▸ **Exercise directions**: Would you return exactly the lines from the top of the data below through the one containing "Task: Click the storefront", leaving out the pictures?
· · ·
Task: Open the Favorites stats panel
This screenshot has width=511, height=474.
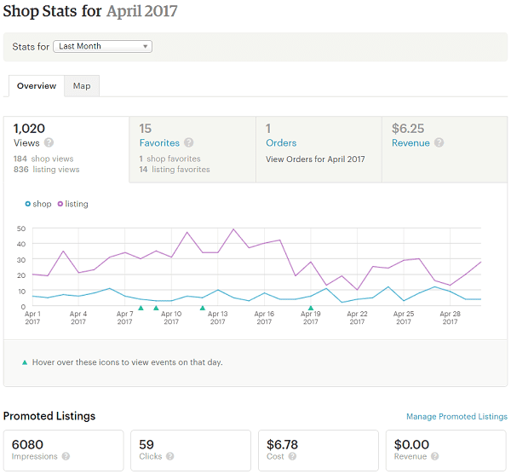Action: (192, 149)
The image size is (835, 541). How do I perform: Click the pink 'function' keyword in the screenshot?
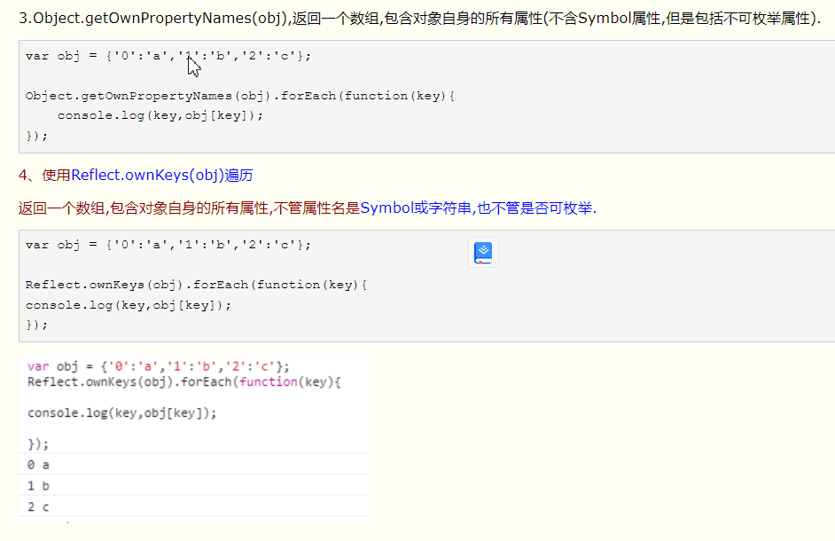point(266,381)
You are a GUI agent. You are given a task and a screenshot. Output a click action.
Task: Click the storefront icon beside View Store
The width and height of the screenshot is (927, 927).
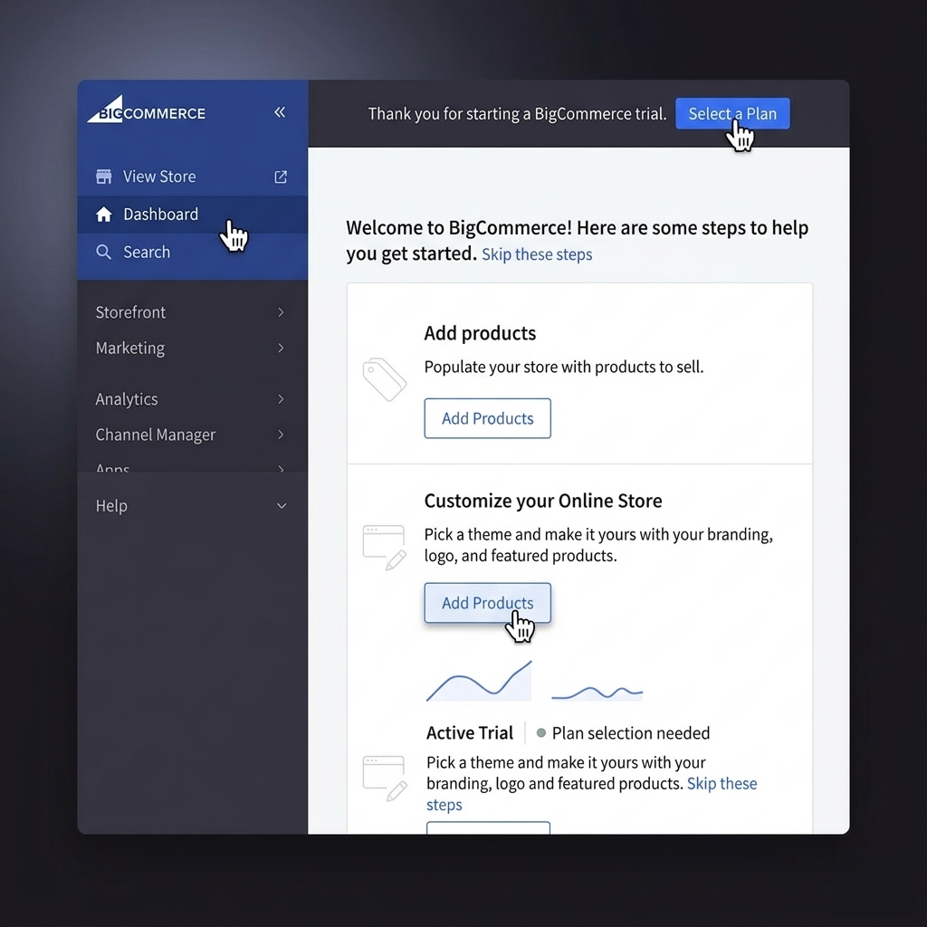[x=104, y=177]
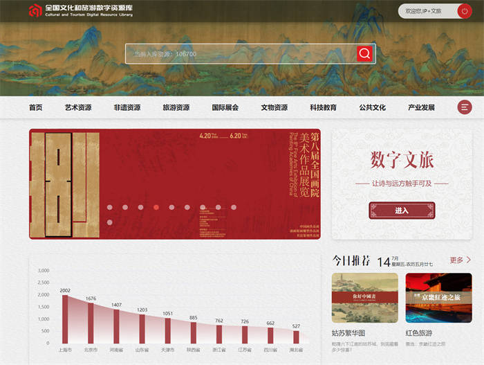Open the 旅游资源 navigation item
The height and width of the screenshot is (365, 484).
click(x=176, y=108)
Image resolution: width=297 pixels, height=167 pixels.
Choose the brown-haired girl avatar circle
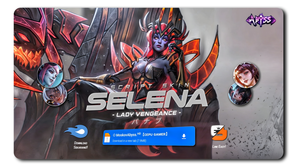point(246,75)
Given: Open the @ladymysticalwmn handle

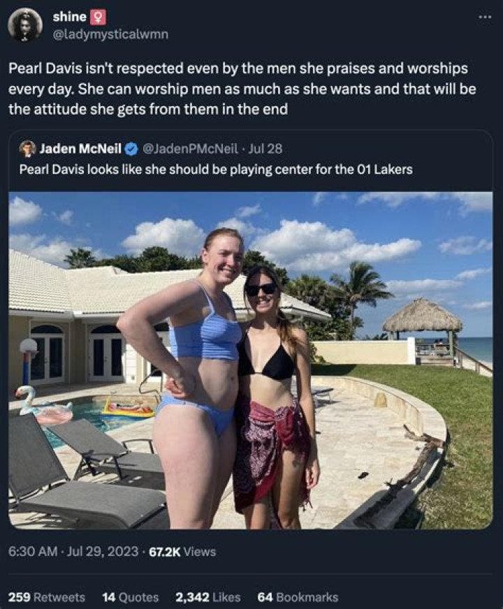Looking at the screenshot, I should click(x=110, y=34).
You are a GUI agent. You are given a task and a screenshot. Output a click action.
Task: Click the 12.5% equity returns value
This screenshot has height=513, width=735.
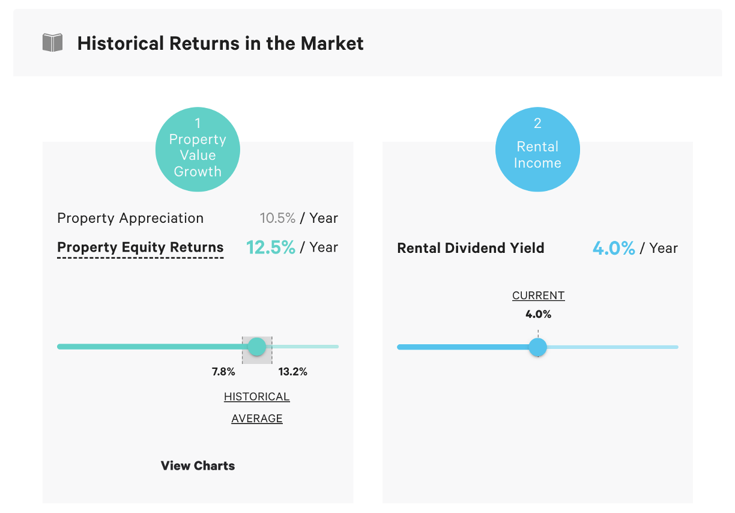click(x=271, y=247)
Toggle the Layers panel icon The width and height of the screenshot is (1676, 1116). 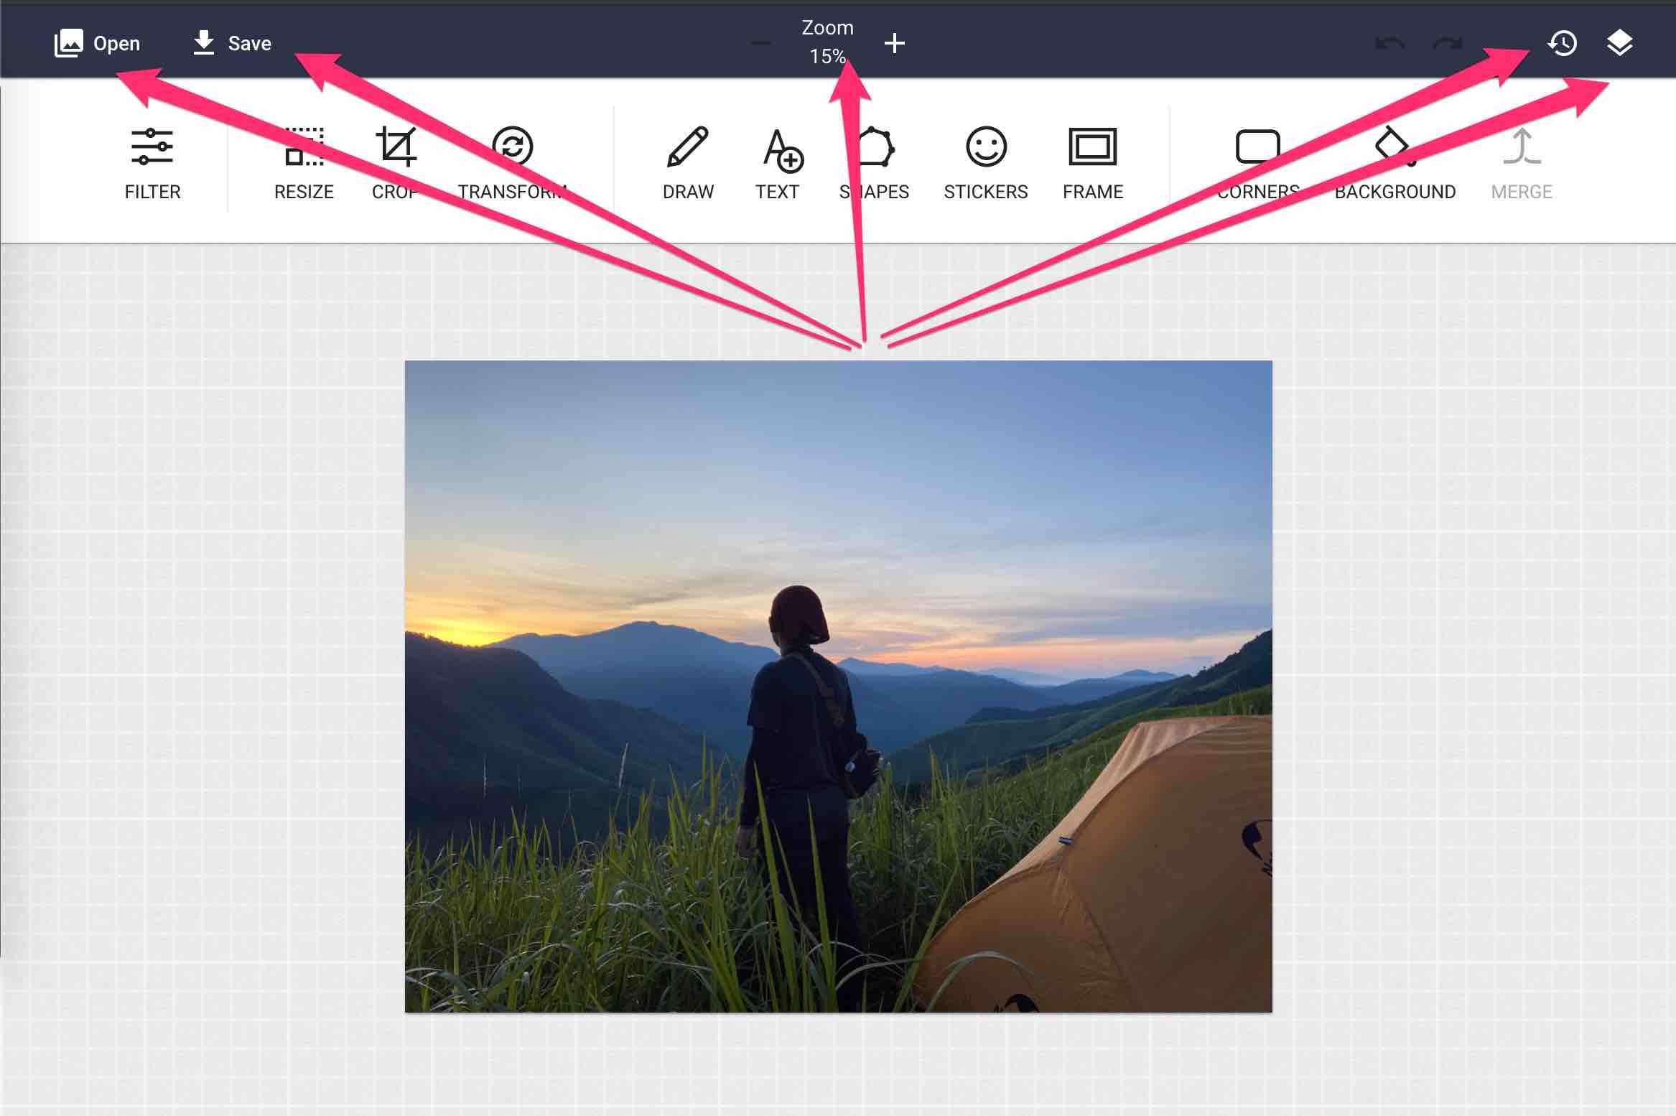click(1620, 43)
· · ·
▸ **Response**:
Task: Open the Favorites stats panel
This screenshot has width=511, height=474.
Action: (192, 149)
The image size is (835, 541). How do I perform: Click the pink 'function' keyword in the screenshot?
point(266,381)
You are a GUI agent. You are given a task and a screenshot. Output a click action.
Task: Click the storefront icon beside View Store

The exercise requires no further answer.